The coronavirus pandemic has the world on tenterhooks. At the moment it is difficult to talk about much else, wherever you are in the world. Just when will it go back to normal? The economic crisis will not end when the production halts, restrictions on movement and social distancing measures are lifted. Many processes will have to be started again from scratch. The lead times required for intermediate goods in the automotive industry are just as long as the time needed to install them in a vehicle. Supply chains need to be accommodated and all staff have to be reintegrated into the production process.
You need data for that?
For many companies nowadays, data is the basis on which they build their business models. The systems used are nearly all proprietary, however, In other words, they each have their own ecosystem. They are not made to record others’ data or publish their own. The uncertainty around misuse outweighs any possible benefits.
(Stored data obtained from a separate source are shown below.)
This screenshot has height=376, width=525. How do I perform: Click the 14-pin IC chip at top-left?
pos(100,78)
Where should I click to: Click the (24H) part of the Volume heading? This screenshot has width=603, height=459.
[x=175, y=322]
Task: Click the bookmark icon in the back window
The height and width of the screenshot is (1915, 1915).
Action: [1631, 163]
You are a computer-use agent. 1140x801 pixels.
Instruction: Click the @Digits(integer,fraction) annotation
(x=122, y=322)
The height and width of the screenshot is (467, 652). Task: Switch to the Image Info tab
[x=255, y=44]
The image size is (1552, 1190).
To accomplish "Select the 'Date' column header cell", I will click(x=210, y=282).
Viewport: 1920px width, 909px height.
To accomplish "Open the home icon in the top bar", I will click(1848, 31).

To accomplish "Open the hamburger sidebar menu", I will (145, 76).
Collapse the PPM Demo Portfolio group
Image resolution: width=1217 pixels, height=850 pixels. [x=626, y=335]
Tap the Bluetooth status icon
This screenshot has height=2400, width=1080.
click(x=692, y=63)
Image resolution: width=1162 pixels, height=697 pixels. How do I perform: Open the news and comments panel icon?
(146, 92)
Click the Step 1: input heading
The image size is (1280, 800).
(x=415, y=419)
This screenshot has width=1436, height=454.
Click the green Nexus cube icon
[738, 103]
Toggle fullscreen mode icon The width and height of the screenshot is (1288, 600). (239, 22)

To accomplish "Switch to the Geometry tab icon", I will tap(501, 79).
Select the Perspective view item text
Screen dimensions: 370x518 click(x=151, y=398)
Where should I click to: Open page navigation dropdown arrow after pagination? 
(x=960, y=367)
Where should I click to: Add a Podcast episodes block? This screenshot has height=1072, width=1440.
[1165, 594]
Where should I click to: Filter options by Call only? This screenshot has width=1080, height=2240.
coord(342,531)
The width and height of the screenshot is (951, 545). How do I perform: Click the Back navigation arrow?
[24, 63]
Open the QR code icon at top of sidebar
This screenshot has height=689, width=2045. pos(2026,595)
If the necessary data could be exchanged, used, and securely managed between companies, it would do a great deal of good for the companies’ value chains (e.g., collaborative condition monitoring (German only) and bring some life back into the markets.
How can you guarantee data sovereignty?
No one likes the idea of entrusting a competitor with their data – they don’t want to lose their USP, competitive edge, or market share. This is where Deutsche Telekom’s digital data market place comes in. The Data Intelligence Hub (DIH) makes it possible to exchange data without revealing your own business secrets. Take umati (Universal Machine Tool Interface) for example. Launched in 2017 by the German Machine Tool Builders’ Association (VDW), it now has over one hundred partners. The data runs via an OPC UA interface (Open Platform Communications Unified Architecture) and can be collected, used or exchanged in the DIH, amongst others. All under the conditions approved in each individual case. “With umati, a quantum leap in the implementation of Industry 4.0 in production has been achieved”, explains Dr. Alexander Broos, umati project manager and head of research and technology VDW.
What happens with the data?
One obvious advantage of this procedure is that data can be shared conveniently, without the need for multiple interfaces. It goes directly from source to destination. The DIH not only serves as a data marketplace in this respect, but also as a secure infrastructure for storing and processing the data. High-performance computers, such as the Hawk supercomputer in Stuttgart, are able to analyze data in-depth. Possible outcomes include improved production processes, more efficient supply chains, or the development of artificial intelligence.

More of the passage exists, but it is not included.